:: DIRECTIONS FOR THIS TASK ::
Print the line containing "Select the NVIDIA" and all lines after it to the end of the records below, exactly as written. No pictures.

[Collected data]
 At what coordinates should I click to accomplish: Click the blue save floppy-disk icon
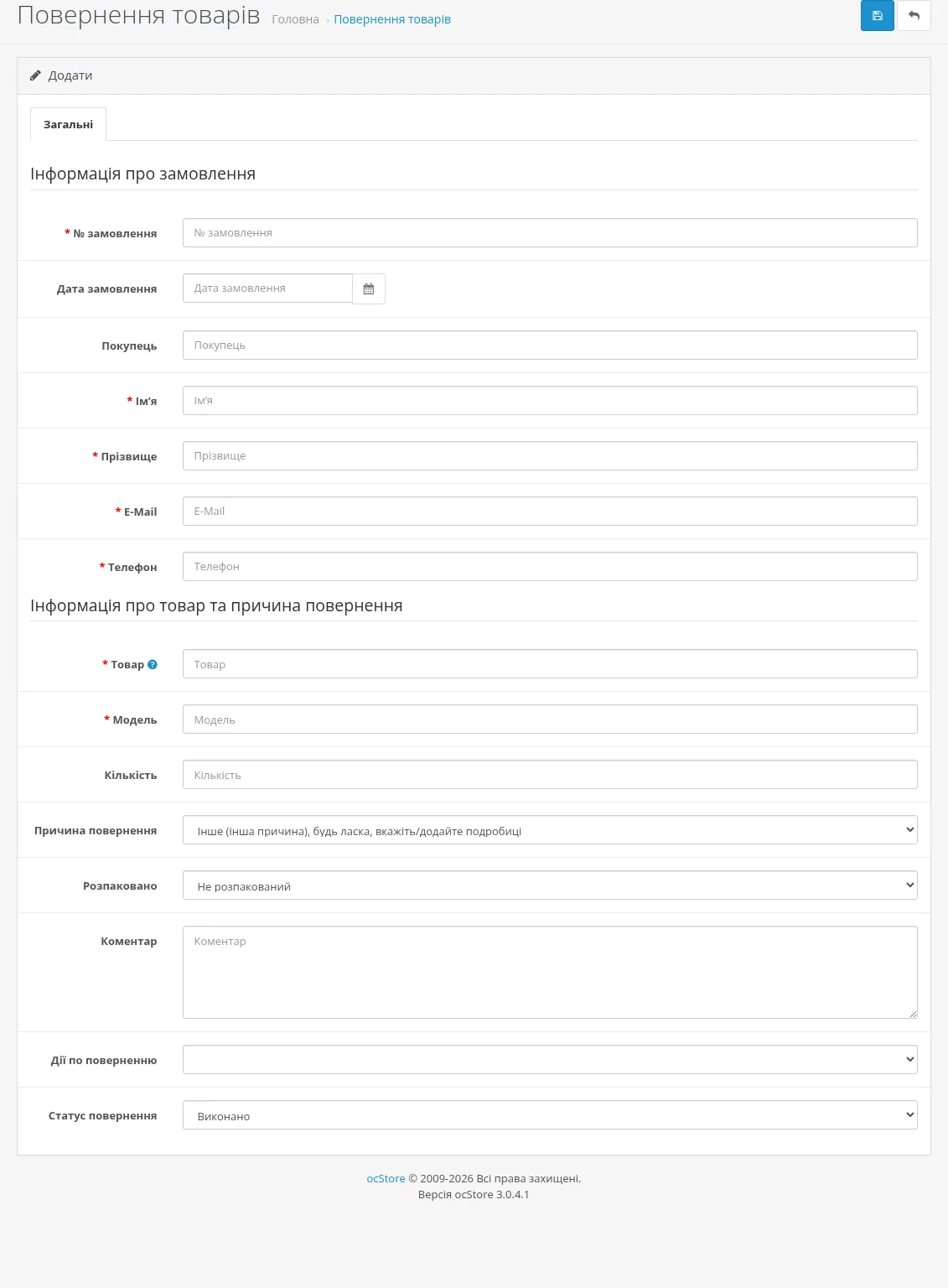[877, 16]
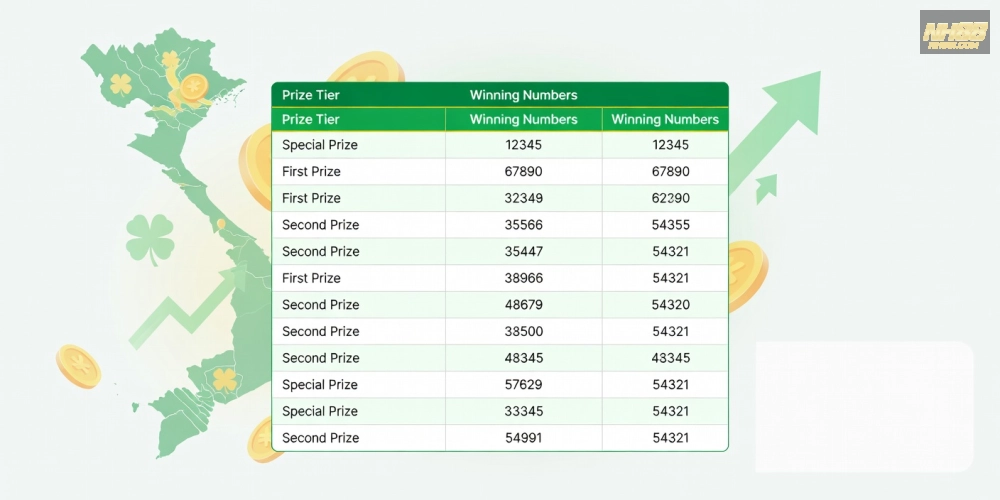
Task: Click the large four-leaf clover beside the map
Action: pos(150,239)

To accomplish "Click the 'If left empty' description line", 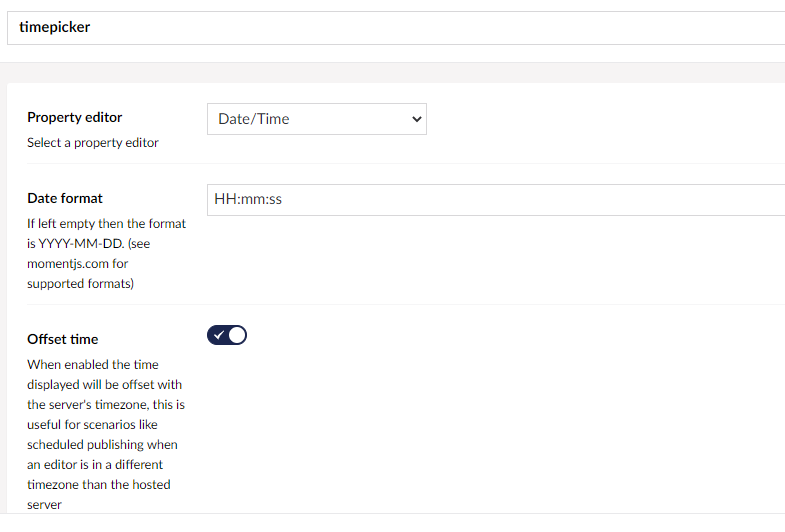I will coord(106,224).
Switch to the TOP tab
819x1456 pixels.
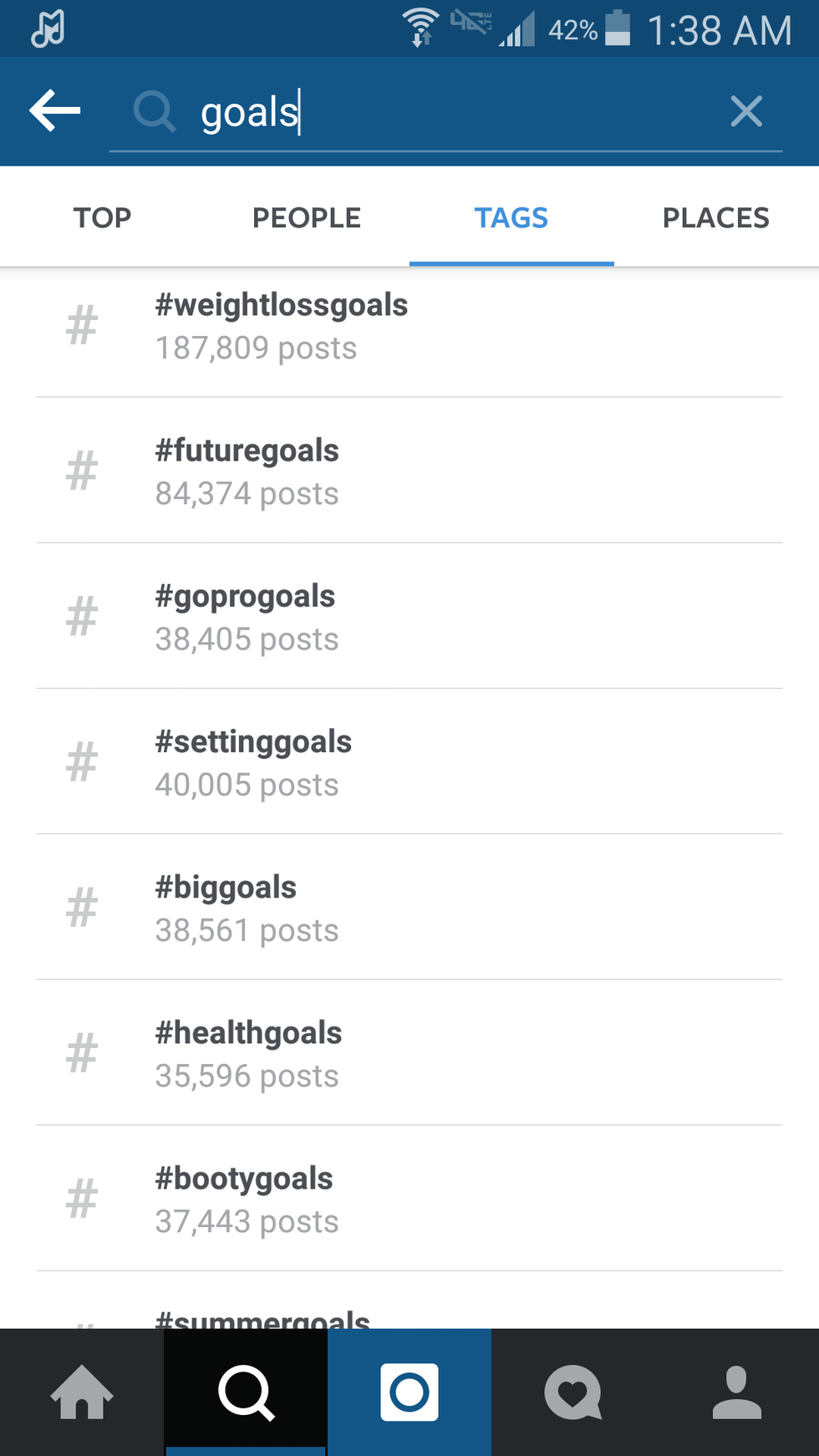tap(102, 218)
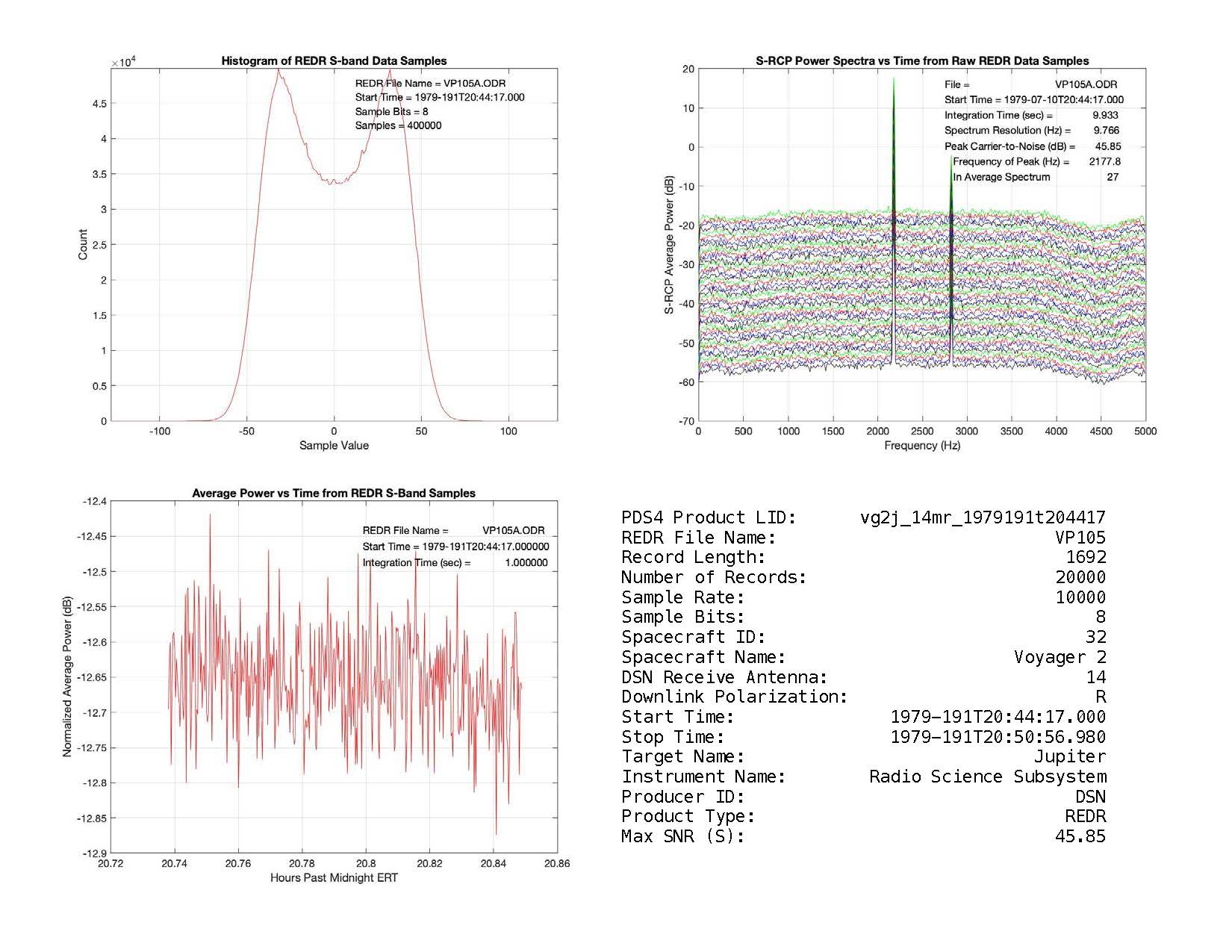Click the Target Name value 'Jupiter'
Viewport: 1232px width, 952px height.
tap(1069, 756)
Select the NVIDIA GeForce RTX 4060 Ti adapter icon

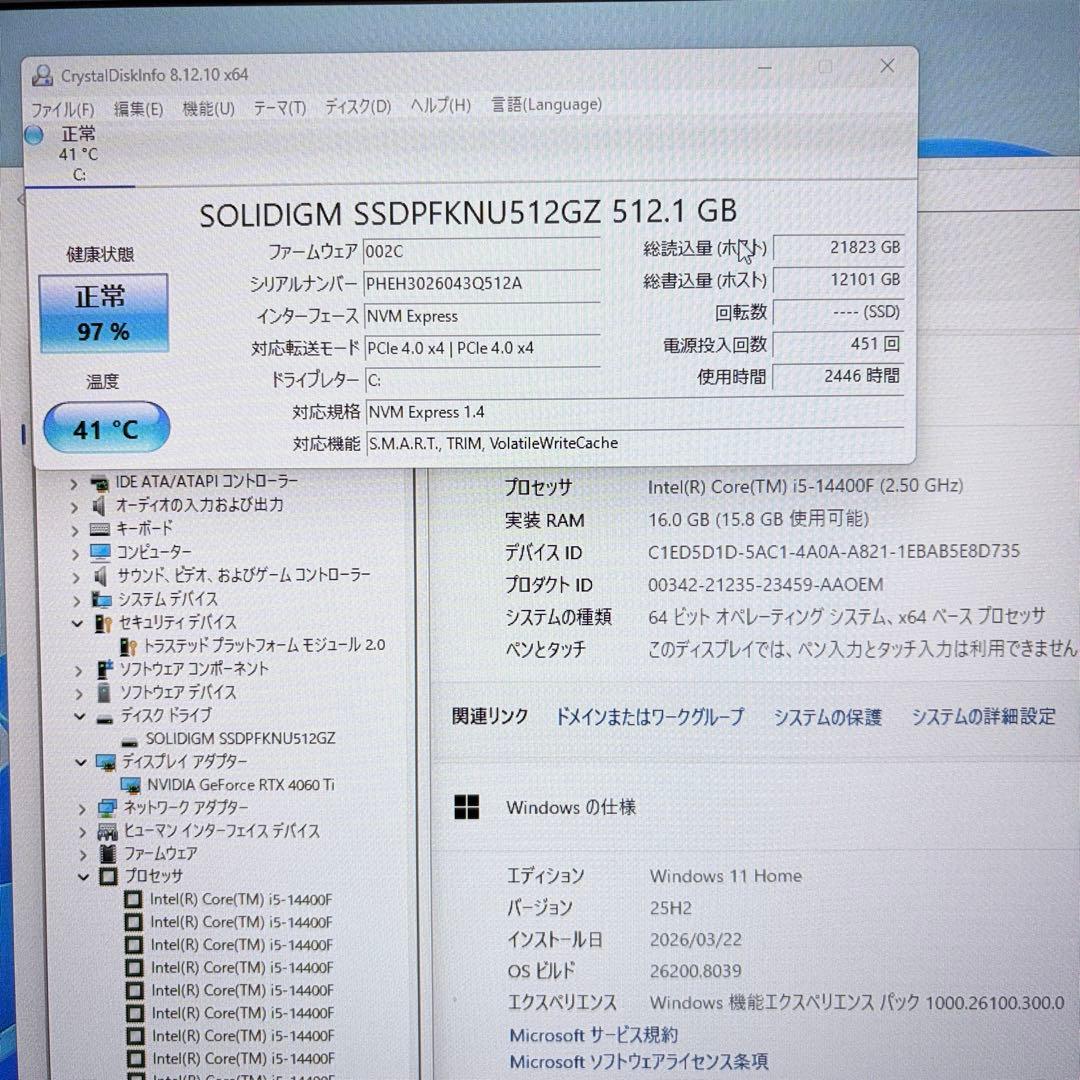[133, 785]
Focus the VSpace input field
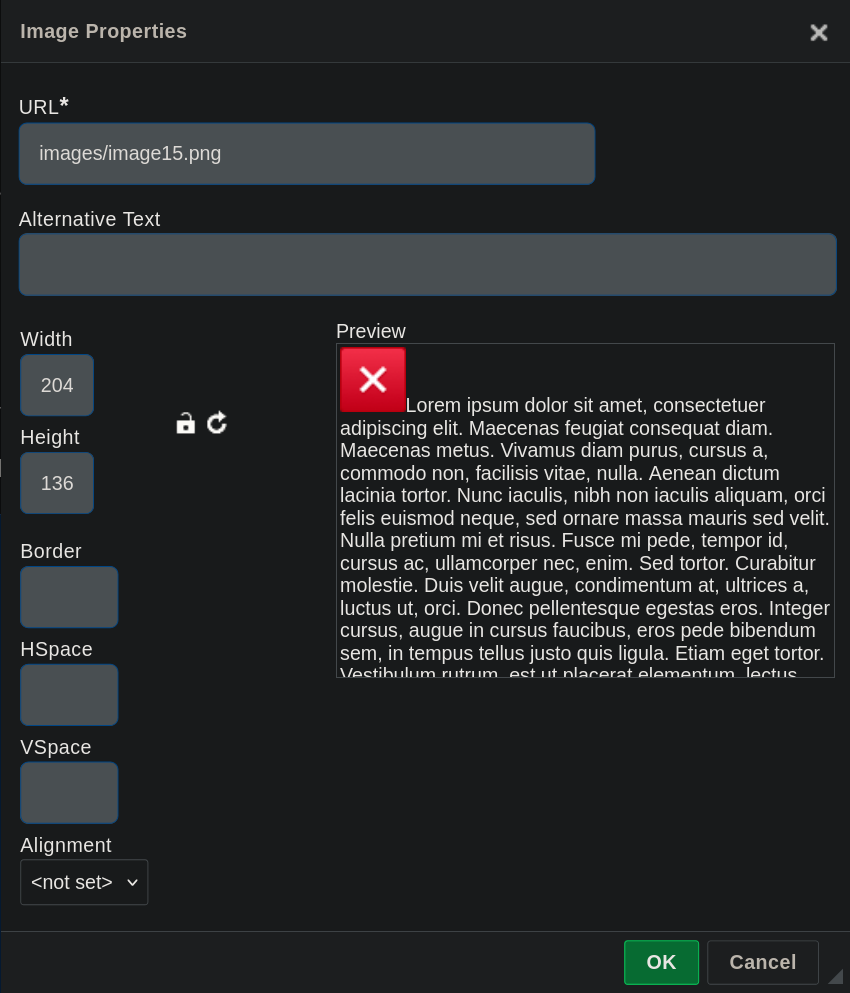This screenshot has width=850, height=993. [69, 793]

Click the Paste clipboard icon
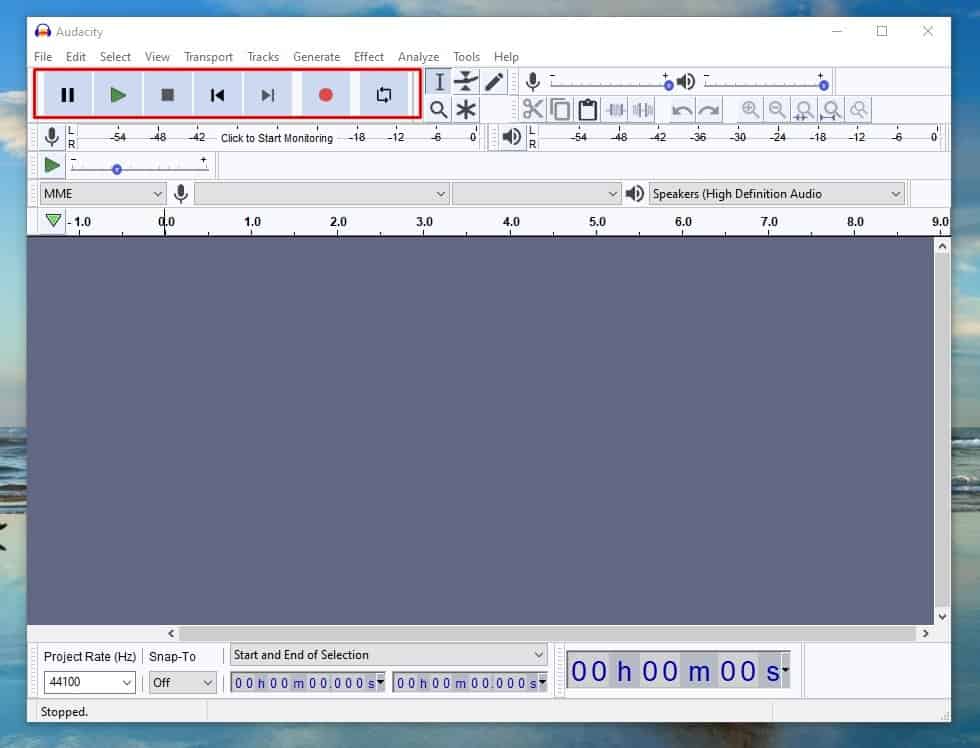click(588, 110)
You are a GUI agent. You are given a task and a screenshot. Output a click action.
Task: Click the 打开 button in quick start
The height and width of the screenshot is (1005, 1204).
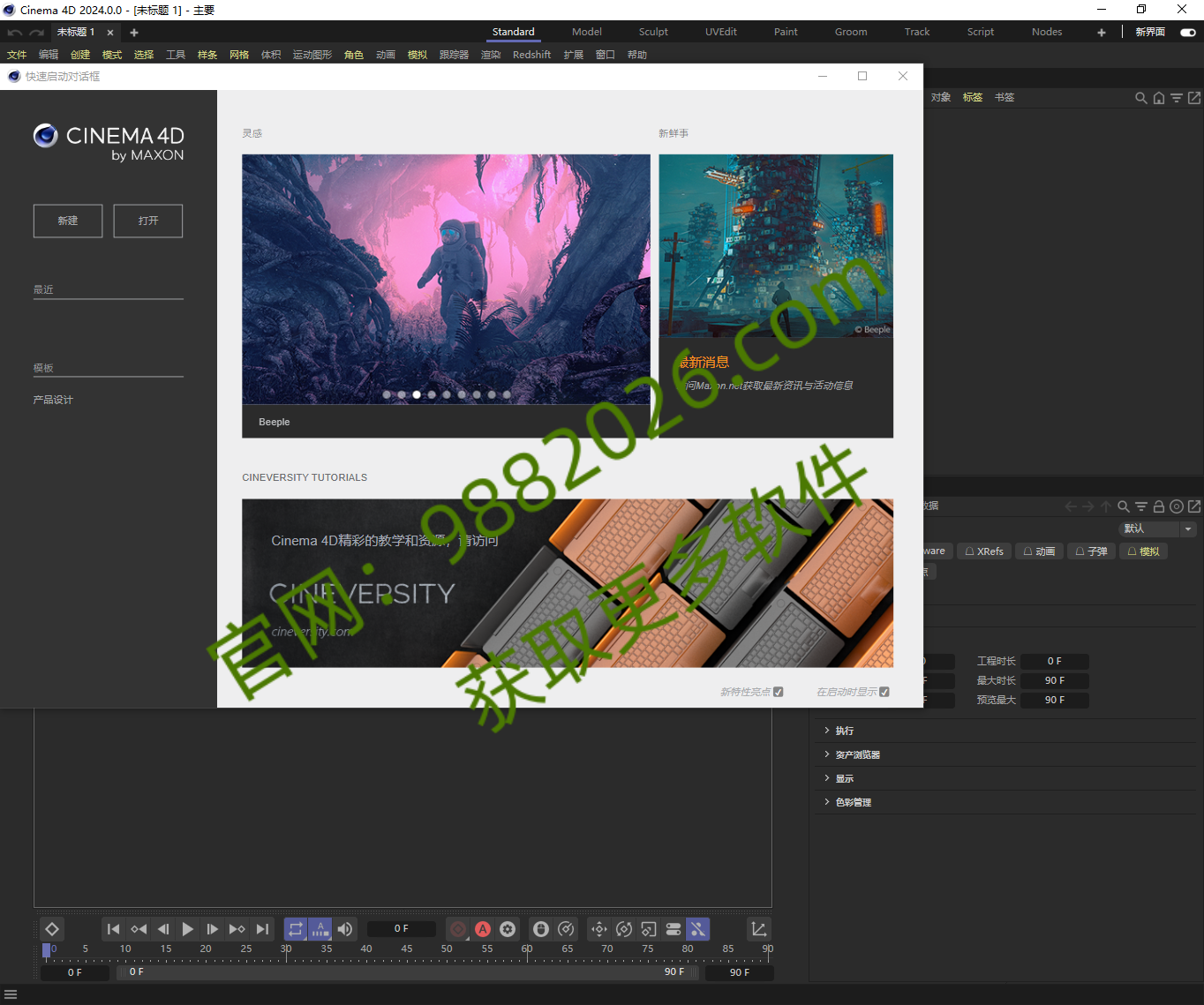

:: ANSWER TO THIS PROBLEM ::
Select the NVIDIA GeForce RTX 4060 Ti adapter icon

[133, 785]
Focus the VSpace input field
This screenshot has width=850, height=993. [69, 793]

Click the Paste clipboard icon
click(588, 110)
You are a GUI agent. You are given a task and a screenshot. Output a click action.
Task: Click the 打开 button in quick start
The height and width of the screenshot is (1005, 1204).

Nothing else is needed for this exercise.